Here's a cautionary tale for metalcasters, or anyone, who deals with government regulators in the course of doing their work: a (now former) manager at an aluminum diecaster faces up to seven years in prison, in a sense because the plant was too productive. It produced too much metal.
I've spouted off about over-regulation before now, but this case strikes me as illustrative. The man on trial pleaded guilty, so there's no disputing the facts in this case. There was some effort and conspiracy to deceive the regulators, which should be punished.
I will, on the other hand, dispute the logic of the regulation. Eighty ladles of molten aluminum is legal - but 81, or more, and you're in violation. I don't think I'm trimming the argument too closely by suggesting that the approach is arbitrary and punitive, and meant to ensnare operations that exceed the oversight of regulators. If 81 ladles is too many, then 40 or 20, or 10 (you see where I'm going) must be even better. Why not shut down the operation all together? Wouldn't that be the best way to achieve EPA's objective? Surely there is documented research demonstrating the inviolability of the science determining that 80 ladles is the limit, right?
Science, and facts more generally, are valuable to us because they provide certainty, but the application of limits in this way is capricious. If the facts as pursued in this case were applied to their logical end then the operation would close — and then the inspectors and regulators, and prosecutors, would have no one over whom to exert their authority, or collect revenue.

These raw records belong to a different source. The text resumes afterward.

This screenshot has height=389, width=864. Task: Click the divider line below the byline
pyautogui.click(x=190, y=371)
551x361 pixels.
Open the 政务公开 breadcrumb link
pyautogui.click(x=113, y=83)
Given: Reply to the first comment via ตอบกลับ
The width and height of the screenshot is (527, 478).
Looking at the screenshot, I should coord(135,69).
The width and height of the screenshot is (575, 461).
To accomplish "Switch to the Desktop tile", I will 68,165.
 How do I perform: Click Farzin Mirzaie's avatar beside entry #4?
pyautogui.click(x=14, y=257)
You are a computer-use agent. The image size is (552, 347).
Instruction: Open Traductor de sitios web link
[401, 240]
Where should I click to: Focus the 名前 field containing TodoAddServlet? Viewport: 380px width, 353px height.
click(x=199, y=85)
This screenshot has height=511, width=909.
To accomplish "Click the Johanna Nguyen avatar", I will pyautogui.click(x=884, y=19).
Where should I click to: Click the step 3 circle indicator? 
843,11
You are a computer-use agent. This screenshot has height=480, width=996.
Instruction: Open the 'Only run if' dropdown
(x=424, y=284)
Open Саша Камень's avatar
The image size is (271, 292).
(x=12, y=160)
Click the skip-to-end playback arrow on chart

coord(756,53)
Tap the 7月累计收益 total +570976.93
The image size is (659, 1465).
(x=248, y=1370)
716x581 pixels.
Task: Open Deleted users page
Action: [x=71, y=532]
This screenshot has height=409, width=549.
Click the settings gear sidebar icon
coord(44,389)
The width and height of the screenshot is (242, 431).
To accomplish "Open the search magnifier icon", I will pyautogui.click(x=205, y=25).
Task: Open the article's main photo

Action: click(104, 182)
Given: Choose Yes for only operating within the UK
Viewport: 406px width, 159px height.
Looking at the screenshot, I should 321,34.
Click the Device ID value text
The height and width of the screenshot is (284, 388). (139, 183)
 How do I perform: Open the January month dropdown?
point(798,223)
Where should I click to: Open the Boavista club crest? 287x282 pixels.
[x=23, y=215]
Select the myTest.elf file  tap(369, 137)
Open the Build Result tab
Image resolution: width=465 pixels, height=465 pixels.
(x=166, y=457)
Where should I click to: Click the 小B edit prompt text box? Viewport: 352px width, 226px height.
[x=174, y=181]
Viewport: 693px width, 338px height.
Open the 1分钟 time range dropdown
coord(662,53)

I think it's worth observing that the time during which the violations occurred in this case was very much the depth of the recent recession — when productivity was essential to survival, especially for aluminum diecasters, Undoubtedly this manager knew the importance of a few extra ladles of aluminum to the viability of the operation. (There is no suggestion he was gaining personally from the violation or the conspiracy.) Every manufacturer understands that without income, without profit, there is nothing.
Let us have regulations then, but let us have an honest understanding of the purpose of manufacturing and the reasons that individuals and businesses engage in it.